Artigo publicado no site Bonifácio (De onde vêm os superlucros dos bancos), em 2022, esclarece como os bancos e as grandes bandeiras de cartões de crédito faturam alto intermediando pagamentos entre consumidores e lojistas e porque veem com maus olhos um sistema de pagamento público como o PIX
Conforme se lê no artigo, “Quando um cliente paga uma compra com cartão, o vendedor recebe da operadora do cartão, que é a proprietária da maquininha ou do sistema TEF, o valor da compra, descontado a “taxa do cartão” ou MDR. Essa taxa do cartão ou MDR varia entre 1,4% e 2,5% no caso do pagamento com cartão de débito e entre 2,2% e 4,0%, no caso de pagamento com cartão de crédito. Essa taxa, por sua vez, é dividida em três componentes, que vão remunerar os três intervenientes no processo, ou seja, a empresa proprietária da maquininha, a dona bandeira e o banco”.

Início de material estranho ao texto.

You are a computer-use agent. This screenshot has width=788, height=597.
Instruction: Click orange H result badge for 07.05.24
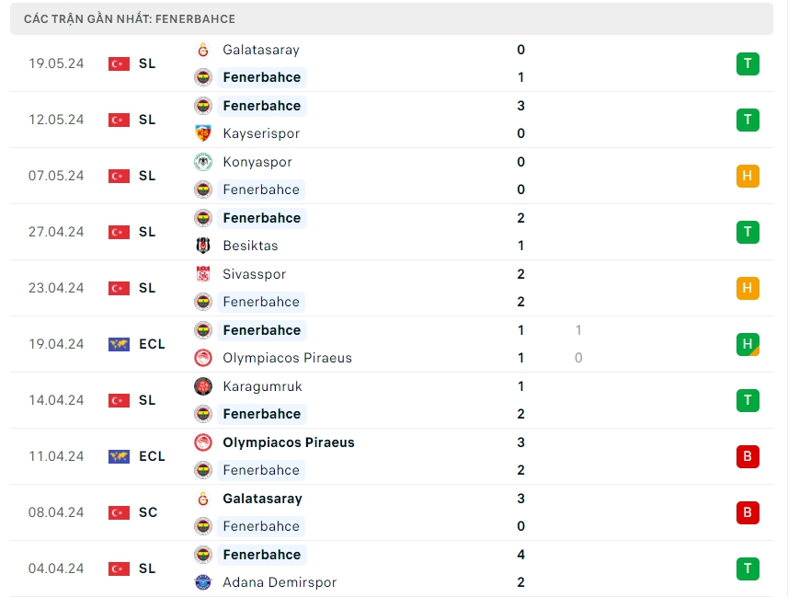point(748,176)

“A maior parte dessa “taxa do cartão” ou MDR corresponde à taxa de intercambio, que é o valor repassado ao banco ou outra instituição que emitiu o cartão utilizado na transação. O restante é dividido entre tarifa da bandeira e tarifa da adquirente/subadquirente. Desde 2010, a “taxa do cartão” paga pelos lojistas tanto nas operações de crédito quanto de débito estava em queda, como um dos reflexos da concorrência no mercado de cartões. No entanto, as tarifas de intercâmbio subiam. Assim, a tarifa de intercâmbio assumia uma proporção cada vez maior do MDR pago pelos lojistas. Em 2018, a tarifa de intercâmbio representava mais de 55% de toda a “taxa do cartão” e estava em trajetória ascendente. Em outubro de 2018, entrou em vigor a Circular BCB nº 3.887, limitando a tarifa de intercâmbio nas operações de débito a um valor máximo de 0,8% por compra, sendo que a média da tarifa cobrada no trimestre não pode ultrapassar 0,5%.”
“Mas de onde, afinal, vem o lucro exorbitante dos bancos nesse tipo de operação? Exatamente da cobrança das taxas. Vejamos. No caso do pagamento com cartão de débito, o comerciante recebe o valor da venda em um (D+1) ou dois dias (D+2) após a realização da venda. Mas uma taxa de cartão que varia entre 1,4% e 2,5% para um “financiamento” de um dia com cartão de débito significa dizer que a operação embute um juro implícito que vai de 2.428% a 38.350% ao ano, que será pago pelo consumidor, pois o comerciante, sempre que puder, vai acrescentar esse custo no preço do produto”.
“Em 2021, foram realizadas 30 bilhões de transações, totalizando R$ 2,6 trilhões de pagamentos feitos por meios de cartões, sendo que o cartão de débito representou cerca de 34% e o cartão de crédito 61% dessas transações em valor e 42% e 48% em número, respectivamente. Ou seja, mais de R$880 bilhões em transações de débito e R$1,6 trilhão em transações de crédito. Se considerarmos uma taxa de intermediação de 0,8% para as operações com cartões de débito, só os bancos faturaram R$ 7 bilhões, em 2021, em um tipo de operação com risco de crédito zero, pois o dinheiro sai da conta do cliente e é transferido no dia seguinte (D+1) ou em dois dias (D+2) para o vendedor. No mínimo, outros R$ 7 bilhões foram transferidos para as operadoras de cartão e as empresas de cartão de crédito”.
Na medida em que as pessoas passam a usar o Pix para fazer esses pagamentos, os bancos e grandes bandeiras de cartão de crédito deixam, portanto, de faturar uma fortuna por ano, dinheiro que tanto pode ajudar a reduzir o preço final do produto, quanto melhorar a margem de lucro do comerciante. Daí vem o oposição das grandes operadoras de cartão de crédito ao Pix e, consequentemente, a crítica de Trump.